El proyecto Sea Lion, operado por la empresa israelí Navitas Petroleum junto a la británica Rockhopper Exploration, contempla un plan de extracción agresivo dividido en fases que prevé la perforación de más de 60 pozos submarinos en territorio argentino ocupado ilegítimamente, proyectando una producción inicial de 55 mil barriles de crudo diarios. Se trata de una consolidación económica del enclave colonial a expensas de la riqueza de todos los argentinos.

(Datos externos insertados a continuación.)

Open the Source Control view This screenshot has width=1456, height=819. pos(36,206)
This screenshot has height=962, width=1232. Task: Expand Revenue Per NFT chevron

LA PANTALLA OFICIAL: DENUNCIAS PARA LA TRIBUNA

Ante la inminencia de un fallo judicial de magnitud y la presión social, el presidente Javier Milei y la Cancillería apuraron un paquete de medidas de alto impacto mediático: anunciaron sumarios contra 45 empresas y proveedores vinculados a la logística del proyecto e iniciaron causas penales bajo el marco de la Ley 26.659 de Hidrocarburos.

Sin embargo, detrás del tono enérgico de los comunicados de prensa redactados en Balcarce 50, analistas internacionales y diplomáticos de carrera detectan una impostura insostenible. La administración libertaria aplica sanciones a firmas intermediarias para simular celo patriótico ante la opinión pública nacional, pero al mismo tiempo sostiene un alineamiento ideológico sumiso con el Reino Unido y sus aliados estratégicos.

¿Cómo se explica que el mismo Ejecutivo que dice defender Malvinas haya elogiado públicamente a Margaret Thatcher, desactive la presión anticolonial en foros del Sur Global y mantenga un silencio cómplice ante los ejercicios militares británicos en el archipiélago?

EL RIESGO DE LA PÉRDIDA DE RECURSOS ESTRATÉGICOS

El verdadero fondo del conflicto no radica en una cuestión de sellos procesales, sino en la soberanía económica integral del país. Los hidrocarburos que el consorcio británico-israelí pretende extraer sin autorización de la República Argentina representan miles de millones de dólares que pertenecen a la plataforma continental nacional. La inacción diplomática de fondo y el retroceso en la doctrina histórica de Estado amenazan con transformar a las Malvinas en una base autosuficiente desde lo financiero, dificultando la negociación bilateral que ordena el derecho internacional.

La firme postura de la Justicia y el gobierno de Tierra del Fuego dejó al descubierto el vacío conceptual de la política exterior libertaria. Un reclamo soberano no se sostiene con publicaciones en redes sociales ni con sanciones cosméticas; se defiende con una política de Estado nacional, antiimperialista y respaldada por la dignidad inquebrantable de todo el pueblo argentino.